Mr. Patterson said that he and members of the group that is trying to evaluate and meet labor force needs are working on salary schedules for the jobs that Mr. Stenger’s development will provide.
Penne Ciaraldi, who works for Community College of Vermont and is a member of the workforce group, said that, generally, wages for those employed by the developments look to be decent, although a full profile hasn’t been worked up.
“Construction will be a big one,” she said about future demand for jobs.
By some estimates, about 5,000 construction jobs will be created.

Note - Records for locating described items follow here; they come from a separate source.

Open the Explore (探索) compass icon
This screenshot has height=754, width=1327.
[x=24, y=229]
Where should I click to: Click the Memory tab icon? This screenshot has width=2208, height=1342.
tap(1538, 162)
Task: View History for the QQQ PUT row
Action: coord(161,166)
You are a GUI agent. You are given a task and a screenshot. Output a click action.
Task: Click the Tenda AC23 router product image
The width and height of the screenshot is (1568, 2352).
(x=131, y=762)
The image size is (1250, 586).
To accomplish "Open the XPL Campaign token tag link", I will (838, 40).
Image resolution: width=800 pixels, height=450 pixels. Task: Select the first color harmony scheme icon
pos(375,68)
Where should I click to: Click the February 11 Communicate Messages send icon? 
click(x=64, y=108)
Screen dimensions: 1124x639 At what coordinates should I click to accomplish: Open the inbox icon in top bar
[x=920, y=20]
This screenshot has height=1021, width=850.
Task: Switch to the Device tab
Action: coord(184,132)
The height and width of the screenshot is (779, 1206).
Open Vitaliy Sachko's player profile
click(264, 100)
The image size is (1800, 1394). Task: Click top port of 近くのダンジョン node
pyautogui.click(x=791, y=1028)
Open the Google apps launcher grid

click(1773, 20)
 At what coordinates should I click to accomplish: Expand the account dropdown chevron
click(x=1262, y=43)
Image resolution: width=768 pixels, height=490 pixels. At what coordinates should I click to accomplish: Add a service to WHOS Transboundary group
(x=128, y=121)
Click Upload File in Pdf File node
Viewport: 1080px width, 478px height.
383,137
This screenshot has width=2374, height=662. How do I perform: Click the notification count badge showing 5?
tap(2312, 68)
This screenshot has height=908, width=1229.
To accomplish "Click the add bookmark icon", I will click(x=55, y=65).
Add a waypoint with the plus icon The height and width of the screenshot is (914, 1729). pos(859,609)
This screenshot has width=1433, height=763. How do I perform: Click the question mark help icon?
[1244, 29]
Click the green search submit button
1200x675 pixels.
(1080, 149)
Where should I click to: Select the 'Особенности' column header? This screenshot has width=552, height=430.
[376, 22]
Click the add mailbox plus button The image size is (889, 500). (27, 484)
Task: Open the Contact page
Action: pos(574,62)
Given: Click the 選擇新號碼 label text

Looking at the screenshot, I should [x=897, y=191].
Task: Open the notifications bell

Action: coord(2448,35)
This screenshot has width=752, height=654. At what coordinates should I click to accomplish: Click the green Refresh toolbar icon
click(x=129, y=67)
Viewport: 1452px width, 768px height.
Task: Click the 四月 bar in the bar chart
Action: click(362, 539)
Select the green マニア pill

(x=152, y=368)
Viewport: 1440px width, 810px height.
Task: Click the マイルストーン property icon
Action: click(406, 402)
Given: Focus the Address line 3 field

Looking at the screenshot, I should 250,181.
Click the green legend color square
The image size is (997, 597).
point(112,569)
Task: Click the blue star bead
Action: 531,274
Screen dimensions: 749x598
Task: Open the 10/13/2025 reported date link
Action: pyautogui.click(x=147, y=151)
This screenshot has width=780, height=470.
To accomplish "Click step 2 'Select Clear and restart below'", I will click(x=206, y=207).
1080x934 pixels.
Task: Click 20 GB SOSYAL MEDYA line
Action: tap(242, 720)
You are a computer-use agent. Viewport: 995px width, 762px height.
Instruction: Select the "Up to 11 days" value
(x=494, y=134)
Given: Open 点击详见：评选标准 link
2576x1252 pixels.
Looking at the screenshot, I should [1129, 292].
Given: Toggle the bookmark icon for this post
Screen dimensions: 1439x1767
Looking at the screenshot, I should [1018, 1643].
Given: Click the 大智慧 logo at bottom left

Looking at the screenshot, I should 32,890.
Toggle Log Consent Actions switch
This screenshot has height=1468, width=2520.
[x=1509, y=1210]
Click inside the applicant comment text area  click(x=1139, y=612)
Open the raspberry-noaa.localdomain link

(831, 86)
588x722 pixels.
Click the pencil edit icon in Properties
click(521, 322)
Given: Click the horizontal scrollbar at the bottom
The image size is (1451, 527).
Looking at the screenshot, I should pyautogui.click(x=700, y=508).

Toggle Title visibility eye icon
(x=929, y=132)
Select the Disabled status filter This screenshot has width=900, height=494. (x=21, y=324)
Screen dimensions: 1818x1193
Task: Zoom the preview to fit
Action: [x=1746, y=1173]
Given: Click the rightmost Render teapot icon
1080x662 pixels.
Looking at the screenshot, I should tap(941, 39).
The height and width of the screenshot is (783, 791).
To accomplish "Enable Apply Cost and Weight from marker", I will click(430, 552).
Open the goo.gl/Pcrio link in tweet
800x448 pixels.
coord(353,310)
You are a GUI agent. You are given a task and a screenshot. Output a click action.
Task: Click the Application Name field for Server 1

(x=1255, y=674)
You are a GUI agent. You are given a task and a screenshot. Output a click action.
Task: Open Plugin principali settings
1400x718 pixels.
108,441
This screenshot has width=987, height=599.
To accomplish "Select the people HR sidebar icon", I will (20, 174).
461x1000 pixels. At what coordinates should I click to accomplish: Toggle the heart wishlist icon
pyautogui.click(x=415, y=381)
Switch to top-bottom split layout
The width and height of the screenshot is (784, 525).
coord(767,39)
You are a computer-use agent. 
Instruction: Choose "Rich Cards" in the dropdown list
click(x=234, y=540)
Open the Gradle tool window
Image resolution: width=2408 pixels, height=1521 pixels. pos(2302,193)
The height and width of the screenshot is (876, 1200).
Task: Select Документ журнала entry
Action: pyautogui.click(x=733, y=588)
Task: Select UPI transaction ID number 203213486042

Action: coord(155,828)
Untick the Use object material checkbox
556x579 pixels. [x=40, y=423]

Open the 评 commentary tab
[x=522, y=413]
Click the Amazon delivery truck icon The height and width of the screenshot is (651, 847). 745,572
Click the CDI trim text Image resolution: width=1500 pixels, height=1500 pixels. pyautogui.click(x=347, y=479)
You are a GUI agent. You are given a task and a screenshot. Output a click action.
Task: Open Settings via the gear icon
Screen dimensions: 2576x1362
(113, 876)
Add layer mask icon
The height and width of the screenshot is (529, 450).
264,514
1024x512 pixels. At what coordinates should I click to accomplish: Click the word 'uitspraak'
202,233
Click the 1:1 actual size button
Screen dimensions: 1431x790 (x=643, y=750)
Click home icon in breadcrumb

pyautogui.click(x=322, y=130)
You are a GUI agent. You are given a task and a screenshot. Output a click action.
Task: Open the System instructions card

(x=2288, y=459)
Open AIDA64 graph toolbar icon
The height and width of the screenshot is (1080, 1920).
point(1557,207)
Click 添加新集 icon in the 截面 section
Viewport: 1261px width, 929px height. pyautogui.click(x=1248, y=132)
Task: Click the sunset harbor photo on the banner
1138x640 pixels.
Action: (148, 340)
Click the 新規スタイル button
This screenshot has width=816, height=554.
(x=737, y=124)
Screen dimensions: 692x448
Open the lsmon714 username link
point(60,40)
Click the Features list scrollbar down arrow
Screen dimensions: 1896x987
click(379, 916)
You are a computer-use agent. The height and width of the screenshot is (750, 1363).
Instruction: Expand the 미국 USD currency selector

According to the Vermont Labor Department, the average wage of a construction manager in 2011 (the latest figures available) was $39.25. A construction laborer’s average wage was $14.51; a carpenter’s, $20.08. Plumbers averaged $20.54, and electricians $19.28.
On the other end of the scale, Walmart’s wages are nothing to write home about. Walmart itself says its average national wage for a full-time employee is $12.40.
However, that does not account for its part-time employees. CNN says a typical Walmart employee is paid $22,000 a year, just below the federal poverty line for a family of four.
Glassdoor, an online site that looks at wages and working conditions, says an average Walmart sales associate earns $8.84 an hour and a cashier earns $8.45.
The hourly wage for a Vermont worker averaged out to $16.36, according to the state’s labor department. The mean was $20.71.
Not surprisingly, the highest wages are in the medical professions, with anesthesiologists having an average hourly rate of $117 and surgeons $104. The rate for physicians was $79; for psychiatrists, $65; and for general practitioners, $75.58.
The average Vermont wage for food preparation and serving related occupations was $11.99; for waiters and waitresses, $12.58; for maids and housekeeping cleaners, $10.83; amusement and recreation attendants, $9.88; cashiers, $10; retail salespersons $12.42; office and administrative support occupations $16.03; dishwashers, $9.60; hotel, motel and resort desk clerks $11.77; secretaries and administrative assistants (except legal, medical and executive) $14.44.
According to Mr. Stenger’s figures, 260 employees will be needed for the new Marina Hotel in Newport. Of those, 60 are needed for retail; 50 for administration; 75 for food and beverage service; 25 for operations; and 50 for hotel operations. Hiring would start in October of 2015.
At Burke Mountain, two hotels are scheduled to open in November of 2014. They would employ 25 people in administration and sales; 75 in food and beverage services; 100 in operations; and 25 in maintenance. Two more hotels, set to open the following year, would employ the same number of people in approximately the same professions.
Back at Jay, the Stateside Hotel is expected to employ 225 people and open in December of 2013. A new medical facility at Jay would hire four administrators, five registered nurses, and three doctors.
At AnC Bio in Newport, 250 people are expected to be hired. — 34 percent in manufacturing, 33 percent in research, and 33 percent described as “masters +.” The facility’s “clean room” is planning to hire another 250 employees, 20 percent in administration, and the remaining 80 percent in jobs requiring higher education.
Menck Windows in Newport plans to hire ten people in administration, five in management, and 125 in manufacturing.
While there is some concern that the Northeast Kingdom might end up with an economy that relies heavily on service jobs, which tend to be low paying, Mr. Cillo said that not all service jobs are dead ends.
“Some service jobs are fine,” he said. “You just don’t want to have a disproportionate number of them.”